● Consigne
Modifiez les lignes de tous les enregistrements ci-dessous en y remplaçant « Instruction » par « Command », sans rien changer d'autre.
%%
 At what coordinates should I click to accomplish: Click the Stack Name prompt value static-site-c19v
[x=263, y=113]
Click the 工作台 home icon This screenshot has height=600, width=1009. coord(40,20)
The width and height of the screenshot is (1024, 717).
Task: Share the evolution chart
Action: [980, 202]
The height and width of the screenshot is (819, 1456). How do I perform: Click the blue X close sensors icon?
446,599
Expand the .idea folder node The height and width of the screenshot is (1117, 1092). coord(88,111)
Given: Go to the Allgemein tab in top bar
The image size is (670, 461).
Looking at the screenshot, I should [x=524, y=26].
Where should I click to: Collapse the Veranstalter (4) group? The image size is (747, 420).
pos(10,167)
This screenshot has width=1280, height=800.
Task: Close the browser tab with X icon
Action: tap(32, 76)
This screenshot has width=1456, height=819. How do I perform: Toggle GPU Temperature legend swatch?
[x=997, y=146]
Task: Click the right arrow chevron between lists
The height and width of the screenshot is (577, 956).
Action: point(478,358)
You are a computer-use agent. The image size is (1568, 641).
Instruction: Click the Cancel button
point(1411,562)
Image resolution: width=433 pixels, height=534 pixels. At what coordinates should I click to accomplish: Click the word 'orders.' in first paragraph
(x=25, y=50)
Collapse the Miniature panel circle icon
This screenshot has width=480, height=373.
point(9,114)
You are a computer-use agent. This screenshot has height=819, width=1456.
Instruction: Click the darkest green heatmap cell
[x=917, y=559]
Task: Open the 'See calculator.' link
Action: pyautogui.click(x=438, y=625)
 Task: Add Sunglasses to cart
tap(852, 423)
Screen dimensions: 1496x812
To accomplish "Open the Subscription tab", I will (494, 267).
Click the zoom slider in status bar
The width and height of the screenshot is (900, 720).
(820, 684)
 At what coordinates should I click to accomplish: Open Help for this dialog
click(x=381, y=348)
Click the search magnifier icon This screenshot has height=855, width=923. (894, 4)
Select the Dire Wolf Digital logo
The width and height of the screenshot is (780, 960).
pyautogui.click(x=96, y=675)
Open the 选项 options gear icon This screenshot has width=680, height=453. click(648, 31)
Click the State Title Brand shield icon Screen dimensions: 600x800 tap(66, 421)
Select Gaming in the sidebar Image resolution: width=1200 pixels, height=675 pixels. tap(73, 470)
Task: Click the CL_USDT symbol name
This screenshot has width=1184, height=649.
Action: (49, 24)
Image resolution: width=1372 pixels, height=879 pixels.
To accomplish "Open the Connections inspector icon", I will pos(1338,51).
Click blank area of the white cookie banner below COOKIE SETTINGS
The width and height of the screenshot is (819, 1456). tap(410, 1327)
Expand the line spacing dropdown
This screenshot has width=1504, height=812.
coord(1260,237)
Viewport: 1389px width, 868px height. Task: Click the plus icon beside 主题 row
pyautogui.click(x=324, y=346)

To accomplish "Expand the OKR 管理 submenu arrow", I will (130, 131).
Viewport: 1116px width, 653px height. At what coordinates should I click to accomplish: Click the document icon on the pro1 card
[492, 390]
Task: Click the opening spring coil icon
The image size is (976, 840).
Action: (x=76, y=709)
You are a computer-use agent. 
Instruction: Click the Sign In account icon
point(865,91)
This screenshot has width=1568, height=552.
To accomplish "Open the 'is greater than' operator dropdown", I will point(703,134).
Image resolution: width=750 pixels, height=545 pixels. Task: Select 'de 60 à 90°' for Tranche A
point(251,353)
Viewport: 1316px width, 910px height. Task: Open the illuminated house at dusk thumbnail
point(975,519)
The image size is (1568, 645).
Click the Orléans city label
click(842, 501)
%%
● Résultat
 At what coordinates should I click to accomplish: Click the Stack Name prompt value static-site-c19v
[x=263, y=113]
Click the 工作台 home icon This screenshot has height=600, width=1009. coord(40,20)
The width and height of the screenshot is (1024, 717).
Task: Share the evolution chart
Action: [980, 202]
The height and width of the screenshot is (819, 1456). How do I perform: Click the blue X close sensors icon?
446,599
Expand the .idea folder node The height and width of the screenshot is (1117, 1092). coord(88,111)
Given: Go to the Allgemein tab in top bar
The image size is (670, 461).
Looking at the screenshot, I should [x=524, y=26].
Where should I click to: Collapse the Veranstalter (4) group? The image size is (747, 420).
pos(10,167)
This screenshot has width=1280, height=800.
Task: Close the browser tab with X icon
Action: tap(32, 76)
This screenshot has width=1456, height=819. How do I perform: Toggle GPU Temperature legend swatch?
[x=997, y=146]
Task: Click the right arrow chevron between lists
The height and width of the screenshot is (577, 956).
Action: point(478,358)
You are a computer-use agent. The image size is (1568, 641).
Command: Click the Cancel button
point(1411,562)
Image resolution: width=433 pixels, height=534 pixels. At what coordinates should I click to accomplish: Click the word 'orders.' in first paragraph
(x=25, y=50)
Collapse the Miniature panel circle icon
This screenshot has width=480, height=373.
point(9,114)
You are a computer-use agent. This screenshot has height=819, width=1456.
Command: Click the darkest green heatmap cell
[x=917, y=559]
Task: Open the 'See calculator.' link
Action: pyautogui.click(x=438, y=625)
 Task: Add Sunglasses to cart
tap(852, 423)
Screen dimensions: 1496x812
To accomplish "Open the Subscription tab", I will (494, 267).
Click the zoom slider in status bar
The width and height of the screenshot is (900, 720).
(820, 684)
 At what coordinates should I click to accomplish: Open Help for this dialog
click(x=381, y=348)
Click the search magnifier icon This screenshot has height=855, width=923. (894, 4)
Select the Dire Wolf Digital logo
The width and height of the screenshot is (780, 960).
pyautogui.click(x=96, y=675)
Open the 选项 options gear icon This screenshot has width=680, height=453. click(648, 31)
Click the State Title Brand shield icon Screen dimensions: 600x800 tap(66, 421)
Select Gaming in the sidebar Image resolution: width=1200 pixels, height=675 pixels. tap(73, 470)
Task: Click the CL_USDT symbol name
This screenshot has width=1184, height=649.
Action: (49, 24)
Image resolution: width=1372 pixels, height=879 pixels.
To accomplish "Open the Connections inspector icon", I will pos(1338,51).
Click blank area of the white cookie banner below COOKIE SETTINGS
The width and height of the screenshot is (819, 1456). tap(410, 1327)
Expand the line spacing dropdown
This screenshot has width=1504, height=812.
coord(1260,237)
Viewport: 1389px width, 868px height. Task: Click the plus icon beside 主题 row
pyautogui.click(x=324, y=346)

To accomplish "Expand the OKR 管理 submenu arrow", I will (130, 131).
Viewport: 1116px width, 653px height. At what coordinates should I click to accomplish: Click the document icon on the pro1 card
[492, 390]
Task: Click the opening spring coil icon
The image size is (976, 840).
Action: (x=76, y=709)
You are a computer-use agent. 
Command: Click the Sign In account icon
point(865,91)
This screenshot has width=1568, height=552.
To accomplish "Open the 'is greater than' operator dropdown", I will point(703,134).
Image resolution: width=750 pixels, height=545 pixels. Task: Select 'de 60 à 90°' for Tranche A
point(251,353)
Viewport: 1316px width, 910px height. Task: Open the illuminated house at dusk thumbnail
point(975,519)
The image size is (1568, 645).
Click the Orléans city label
click(842, 501)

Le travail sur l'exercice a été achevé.